TASK INPUT =
'''

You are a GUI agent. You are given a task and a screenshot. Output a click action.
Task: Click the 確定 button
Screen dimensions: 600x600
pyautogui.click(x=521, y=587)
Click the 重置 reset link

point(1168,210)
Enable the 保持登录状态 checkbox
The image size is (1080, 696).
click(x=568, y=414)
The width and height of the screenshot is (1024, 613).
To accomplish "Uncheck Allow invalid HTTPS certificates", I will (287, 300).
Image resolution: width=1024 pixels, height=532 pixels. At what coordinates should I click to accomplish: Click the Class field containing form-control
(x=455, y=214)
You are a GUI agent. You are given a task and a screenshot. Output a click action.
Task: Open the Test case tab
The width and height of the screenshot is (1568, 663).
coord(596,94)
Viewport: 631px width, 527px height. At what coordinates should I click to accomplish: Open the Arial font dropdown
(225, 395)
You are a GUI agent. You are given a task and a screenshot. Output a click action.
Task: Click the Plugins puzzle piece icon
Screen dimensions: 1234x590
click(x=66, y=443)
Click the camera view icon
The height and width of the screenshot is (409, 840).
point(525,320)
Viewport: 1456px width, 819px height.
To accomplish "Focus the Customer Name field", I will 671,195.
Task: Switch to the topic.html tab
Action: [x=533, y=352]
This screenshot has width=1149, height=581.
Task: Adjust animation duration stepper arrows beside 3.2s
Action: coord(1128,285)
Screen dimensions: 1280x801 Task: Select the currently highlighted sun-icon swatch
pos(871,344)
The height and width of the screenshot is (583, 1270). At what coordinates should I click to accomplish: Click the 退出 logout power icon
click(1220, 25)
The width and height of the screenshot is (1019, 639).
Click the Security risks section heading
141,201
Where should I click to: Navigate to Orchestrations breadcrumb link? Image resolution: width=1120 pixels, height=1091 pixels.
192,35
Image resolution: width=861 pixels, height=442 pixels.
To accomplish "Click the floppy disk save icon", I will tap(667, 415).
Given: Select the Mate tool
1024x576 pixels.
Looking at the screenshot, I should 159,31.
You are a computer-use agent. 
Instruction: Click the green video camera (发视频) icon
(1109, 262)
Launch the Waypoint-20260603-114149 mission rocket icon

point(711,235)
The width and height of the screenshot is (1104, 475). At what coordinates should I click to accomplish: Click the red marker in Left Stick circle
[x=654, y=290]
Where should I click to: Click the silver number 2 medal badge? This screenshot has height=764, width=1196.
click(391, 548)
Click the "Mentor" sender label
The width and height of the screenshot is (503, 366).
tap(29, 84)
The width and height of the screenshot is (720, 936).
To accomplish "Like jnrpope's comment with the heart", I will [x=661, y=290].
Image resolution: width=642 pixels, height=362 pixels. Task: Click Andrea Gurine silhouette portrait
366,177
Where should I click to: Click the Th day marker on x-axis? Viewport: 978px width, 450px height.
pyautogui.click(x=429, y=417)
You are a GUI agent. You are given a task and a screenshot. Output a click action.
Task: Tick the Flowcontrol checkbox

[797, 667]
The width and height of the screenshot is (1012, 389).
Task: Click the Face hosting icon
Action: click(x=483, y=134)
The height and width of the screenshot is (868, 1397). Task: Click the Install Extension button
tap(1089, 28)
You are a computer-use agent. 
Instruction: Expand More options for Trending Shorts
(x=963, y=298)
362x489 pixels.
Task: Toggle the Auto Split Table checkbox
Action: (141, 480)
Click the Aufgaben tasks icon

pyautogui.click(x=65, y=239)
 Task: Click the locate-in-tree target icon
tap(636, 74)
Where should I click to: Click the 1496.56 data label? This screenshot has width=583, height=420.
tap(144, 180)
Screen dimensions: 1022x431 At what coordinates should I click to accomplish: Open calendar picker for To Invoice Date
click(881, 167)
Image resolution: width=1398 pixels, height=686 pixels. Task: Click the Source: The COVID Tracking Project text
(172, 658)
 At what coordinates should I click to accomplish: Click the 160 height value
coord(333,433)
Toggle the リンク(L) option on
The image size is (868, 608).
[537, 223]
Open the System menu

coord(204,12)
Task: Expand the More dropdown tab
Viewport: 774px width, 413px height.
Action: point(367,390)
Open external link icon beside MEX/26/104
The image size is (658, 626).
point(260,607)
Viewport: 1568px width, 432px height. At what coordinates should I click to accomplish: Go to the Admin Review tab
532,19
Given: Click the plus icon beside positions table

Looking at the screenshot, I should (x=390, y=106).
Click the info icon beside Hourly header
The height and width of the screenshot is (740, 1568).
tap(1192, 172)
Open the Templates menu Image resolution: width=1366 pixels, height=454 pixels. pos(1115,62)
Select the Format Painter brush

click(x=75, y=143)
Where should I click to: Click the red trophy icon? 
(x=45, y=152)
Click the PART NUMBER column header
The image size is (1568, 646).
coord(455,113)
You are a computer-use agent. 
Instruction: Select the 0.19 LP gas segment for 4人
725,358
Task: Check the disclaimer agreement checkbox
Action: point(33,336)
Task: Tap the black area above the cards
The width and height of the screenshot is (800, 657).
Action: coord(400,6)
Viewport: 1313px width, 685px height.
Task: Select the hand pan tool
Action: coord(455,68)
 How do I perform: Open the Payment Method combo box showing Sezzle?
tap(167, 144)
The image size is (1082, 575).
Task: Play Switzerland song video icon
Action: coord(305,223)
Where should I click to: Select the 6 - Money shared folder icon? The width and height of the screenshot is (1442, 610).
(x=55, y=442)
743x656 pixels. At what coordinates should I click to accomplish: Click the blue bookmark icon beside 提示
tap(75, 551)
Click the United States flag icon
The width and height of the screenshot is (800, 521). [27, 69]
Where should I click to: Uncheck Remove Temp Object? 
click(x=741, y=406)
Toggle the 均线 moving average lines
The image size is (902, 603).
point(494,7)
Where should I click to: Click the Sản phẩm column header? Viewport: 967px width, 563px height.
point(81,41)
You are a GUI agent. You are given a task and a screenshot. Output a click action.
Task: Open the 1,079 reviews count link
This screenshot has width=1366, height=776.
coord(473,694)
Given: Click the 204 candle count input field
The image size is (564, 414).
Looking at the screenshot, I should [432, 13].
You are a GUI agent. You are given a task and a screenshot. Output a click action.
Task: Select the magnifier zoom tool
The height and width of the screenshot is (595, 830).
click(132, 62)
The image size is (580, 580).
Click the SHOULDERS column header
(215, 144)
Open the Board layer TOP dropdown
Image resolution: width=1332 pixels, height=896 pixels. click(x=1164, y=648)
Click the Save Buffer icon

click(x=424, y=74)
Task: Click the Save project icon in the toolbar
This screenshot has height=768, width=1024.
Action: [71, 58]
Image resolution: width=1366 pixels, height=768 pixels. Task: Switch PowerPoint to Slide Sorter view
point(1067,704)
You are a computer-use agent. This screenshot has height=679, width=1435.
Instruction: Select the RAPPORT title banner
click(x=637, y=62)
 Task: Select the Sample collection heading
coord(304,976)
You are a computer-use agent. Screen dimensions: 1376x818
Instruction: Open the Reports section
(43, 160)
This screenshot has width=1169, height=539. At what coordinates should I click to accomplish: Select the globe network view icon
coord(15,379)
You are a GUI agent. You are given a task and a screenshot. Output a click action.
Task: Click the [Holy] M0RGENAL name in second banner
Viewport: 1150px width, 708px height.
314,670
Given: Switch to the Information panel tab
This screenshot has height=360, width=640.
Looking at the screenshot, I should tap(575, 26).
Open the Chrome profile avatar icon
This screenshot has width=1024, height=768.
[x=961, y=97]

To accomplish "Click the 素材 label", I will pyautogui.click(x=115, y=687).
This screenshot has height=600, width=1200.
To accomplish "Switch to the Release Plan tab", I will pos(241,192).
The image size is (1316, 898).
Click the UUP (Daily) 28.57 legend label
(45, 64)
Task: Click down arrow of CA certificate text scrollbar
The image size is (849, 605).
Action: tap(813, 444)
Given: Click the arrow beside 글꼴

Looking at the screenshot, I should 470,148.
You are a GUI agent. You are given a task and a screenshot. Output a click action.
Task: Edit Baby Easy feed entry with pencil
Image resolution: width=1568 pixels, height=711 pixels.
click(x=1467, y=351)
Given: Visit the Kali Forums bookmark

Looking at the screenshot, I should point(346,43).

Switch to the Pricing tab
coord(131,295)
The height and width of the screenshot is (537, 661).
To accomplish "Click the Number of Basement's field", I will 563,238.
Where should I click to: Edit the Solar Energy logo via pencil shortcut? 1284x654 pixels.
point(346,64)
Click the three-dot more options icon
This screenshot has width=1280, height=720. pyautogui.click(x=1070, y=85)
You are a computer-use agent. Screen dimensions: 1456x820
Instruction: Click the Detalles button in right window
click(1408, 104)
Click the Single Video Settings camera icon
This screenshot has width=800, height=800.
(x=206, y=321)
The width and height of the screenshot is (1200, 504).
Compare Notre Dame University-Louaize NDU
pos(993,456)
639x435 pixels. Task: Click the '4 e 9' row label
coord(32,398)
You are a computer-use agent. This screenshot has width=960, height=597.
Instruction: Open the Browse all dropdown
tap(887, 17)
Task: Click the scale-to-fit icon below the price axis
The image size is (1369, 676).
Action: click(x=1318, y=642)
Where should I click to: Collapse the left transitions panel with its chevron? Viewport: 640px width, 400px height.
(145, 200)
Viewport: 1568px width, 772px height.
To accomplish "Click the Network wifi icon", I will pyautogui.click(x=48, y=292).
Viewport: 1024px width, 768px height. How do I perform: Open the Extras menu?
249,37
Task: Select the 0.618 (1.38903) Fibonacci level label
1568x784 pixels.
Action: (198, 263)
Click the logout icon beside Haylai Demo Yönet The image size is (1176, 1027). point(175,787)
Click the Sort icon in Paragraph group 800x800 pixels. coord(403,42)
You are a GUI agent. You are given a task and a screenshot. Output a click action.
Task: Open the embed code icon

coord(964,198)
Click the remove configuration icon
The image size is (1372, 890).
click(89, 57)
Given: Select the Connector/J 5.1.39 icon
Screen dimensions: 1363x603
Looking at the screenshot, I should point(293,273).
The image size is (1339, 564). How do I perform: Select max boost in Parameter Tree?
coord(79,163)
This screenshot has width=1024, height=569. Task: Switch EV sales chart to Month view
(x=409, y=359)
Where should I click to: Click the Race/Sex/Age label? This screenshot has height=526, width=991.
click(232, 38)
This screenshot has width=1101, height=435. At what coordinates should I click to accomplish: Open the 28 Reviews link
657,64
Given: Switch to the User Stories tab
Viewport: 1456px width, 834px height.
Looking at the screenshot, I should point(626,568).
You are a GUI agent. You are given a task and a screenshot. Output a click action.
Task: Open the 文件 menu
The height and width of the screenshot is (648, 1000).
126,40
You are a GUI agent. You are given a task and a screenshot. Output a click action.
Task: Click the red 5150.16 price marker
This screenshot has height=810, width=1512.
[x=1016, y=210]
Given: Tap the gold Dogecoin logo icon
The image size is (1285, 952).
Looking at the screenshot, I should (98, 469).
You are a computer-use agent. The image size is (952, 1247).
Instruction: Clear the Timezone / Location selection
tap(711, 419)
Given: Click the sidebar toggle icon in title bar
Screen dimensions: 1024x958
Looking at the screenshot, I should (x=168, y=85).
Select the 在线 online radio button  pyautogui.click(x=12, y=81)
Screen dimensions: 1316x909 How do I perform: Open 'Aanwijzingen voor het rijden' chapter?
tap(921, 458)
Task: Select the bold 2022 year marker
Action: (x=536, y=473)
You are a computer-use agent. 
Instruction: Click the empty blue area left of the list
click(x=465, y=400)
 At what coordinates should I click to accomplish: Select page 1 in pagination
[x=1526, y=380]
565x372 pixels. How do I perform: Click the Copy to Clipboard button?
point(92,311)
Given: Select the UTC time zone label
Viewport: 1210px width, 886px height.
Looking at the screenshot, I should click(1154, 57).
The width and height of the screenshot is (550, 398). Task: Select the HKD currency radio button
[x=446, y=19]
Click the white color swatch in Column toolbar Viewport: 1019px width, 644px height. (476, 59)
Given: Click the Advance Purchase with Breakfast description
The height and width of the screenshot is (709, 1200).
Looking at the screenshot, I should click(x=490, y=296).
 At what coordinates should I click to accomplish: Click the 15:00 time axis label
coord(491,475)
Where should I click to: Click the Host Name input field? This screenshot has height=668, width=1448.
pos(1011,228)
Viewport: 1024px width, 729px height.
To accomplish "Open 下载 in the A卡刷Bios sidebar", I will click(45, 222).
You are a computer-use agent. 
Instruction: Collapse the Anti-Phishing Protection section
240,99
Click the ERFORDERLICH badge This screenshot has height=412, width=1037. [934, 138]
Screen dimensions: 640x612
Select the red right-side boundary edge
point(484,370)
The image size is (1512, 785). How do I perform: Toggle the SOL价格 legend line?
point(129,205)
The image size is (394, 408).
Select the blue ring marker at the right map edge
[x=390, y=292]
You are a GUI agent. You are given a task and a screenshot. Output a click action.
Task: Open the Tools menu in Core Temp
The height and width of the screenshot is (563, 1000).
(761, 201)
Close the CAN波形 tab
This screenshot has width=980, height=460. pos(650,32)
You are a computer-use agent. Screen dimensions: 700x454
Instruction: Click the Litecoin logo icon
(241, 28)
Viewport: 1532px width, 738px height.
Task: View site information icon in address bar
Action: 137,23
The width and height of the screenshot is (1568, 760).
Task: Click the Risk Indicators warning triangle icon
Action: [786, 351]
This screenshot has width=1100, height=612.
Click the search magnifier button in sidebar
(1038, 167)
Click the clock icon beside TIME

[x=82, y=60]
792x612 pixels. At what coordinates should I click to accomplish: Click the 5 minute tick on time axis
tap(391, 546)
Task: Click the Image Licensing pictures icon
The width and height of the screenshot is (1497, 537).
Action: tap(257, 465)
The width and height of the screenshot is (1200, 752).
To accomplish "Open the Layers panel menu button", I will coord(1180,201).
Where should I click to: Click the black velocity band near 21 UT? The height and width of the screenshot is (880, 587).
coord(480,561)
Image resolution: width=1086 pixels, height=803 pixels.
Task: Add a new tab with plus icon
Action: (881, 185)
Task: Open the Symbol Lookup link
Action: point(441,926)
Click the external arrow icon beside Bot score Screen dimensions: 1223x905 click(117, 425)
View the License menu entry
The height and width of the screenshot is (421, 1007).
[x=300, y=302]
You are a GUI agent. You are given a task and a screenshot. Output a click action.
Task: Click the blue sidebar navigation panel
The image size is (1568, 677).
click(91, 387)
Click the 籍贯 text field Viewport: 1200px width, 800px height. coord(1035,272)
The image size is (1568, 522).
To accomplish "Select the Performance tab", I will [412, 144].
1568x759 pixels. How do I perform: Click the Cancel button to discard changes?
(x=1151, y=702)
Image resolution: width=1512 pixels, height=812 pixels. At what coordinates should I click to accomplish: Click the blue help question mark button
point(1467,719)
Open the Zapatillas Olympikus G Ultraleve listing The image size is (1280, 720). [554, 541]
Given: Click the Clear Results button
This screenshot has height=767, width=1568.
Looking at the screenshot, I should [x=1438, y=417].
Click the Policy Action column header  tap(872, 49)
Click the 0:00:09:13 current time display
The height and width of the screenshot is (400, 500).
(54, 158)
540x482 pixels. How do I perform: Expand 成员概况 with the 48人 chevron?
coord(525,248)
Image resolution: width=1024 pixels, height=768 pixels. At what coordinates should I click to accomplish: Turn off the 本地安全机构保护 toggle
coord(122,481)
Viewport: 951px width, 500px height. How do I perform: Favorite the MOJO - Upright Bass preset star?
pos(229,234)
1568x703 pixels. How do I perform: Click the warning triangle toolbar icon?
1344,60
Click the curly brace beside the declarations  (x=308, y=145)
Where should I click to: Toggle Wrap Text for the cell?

'''

Please reproduce, exactly as they appear above, the lines from the line containing "Given: Click the arrow beside 글꼴" up to and including the line containing "Click the remove configuration icon".

RESPONSE TO THE TASK =
Given: Click the arrow beside 글꼴

Looking at the screenshot, I should 470,148.
You are a GUI agent. You are given a task and a screenshot. Output a click action.
Task: Edit Baby Easy feed entry with pencil
Image resolution: width=1568 pixels, height=711 pixels.
click(x=1467, y=351)
Given: Visit the Kali Forums bookmark

Looking at the screenshot, I should point(346,43).

Switch to the Pricing tab
coord(131,295)
The height and width of the screenshot is (537, 661).
To accomplish "Click the Number of Basement's field", I will 563,238.
Where should I click to: Edit the Solar Energy logo via pencil shortcut? 1284x654 pixels.
point(346,64)
Click the three-dot more options icon
This screenshot has width=1280, height=720. pyautogui.click(x=1070, y=85)
You are a computer-use agent. Screen dimensions: 1456x820
Instruction: Click the Detalles button in right window
click(1408, 104)
Click the Single Video Settings camera icon
This screenshot has width=800, height=800.
(x=206, y=321)
The width and height of the screenshot is (1200, 504).
Compare Notre Dame University-Louaize NDU
pos(993,456)
639x435 pixels. Task: Click the '4 e 9' row label
coord(32,398)
You are a computer-use agent. This screenshot has width=960, height=597.
Instruction: Open the Browse all dropdown
tap(887, 17)
Task: Click the scale-to-fit icon below the price axis
The image size is (1369, 676).
Action: click(x=1318, y=642)
Where should I click to: Collapse the left transitions panel with its chevron? Viewport: 640px width, 400px height.
(145, 200)
Viewport: 1568px width, 772px height.
To accomplish "Click the Network wifi icon", I will pyautogui.click(x=48, y=292).
Viewport: 1024px width, 768px height. How do I perform: Open the Extras menu?
249,37
Task: Select the 0.618 (1.38903) Fibonacci level label
1568x784 pixels.
Action: (198, 263)
Click the logout icon beside Haylai Demo Yönet The image size is (1176, 1027). point(175,787)
Click the Sort icon in Paragraph group 800x800 pixels. coord(403,42)
You are a GUI agent. You are given a task and a screenshot. Output a click action.
Task: Open the embed code icon

coord(964,198)
Click the remove configuration icon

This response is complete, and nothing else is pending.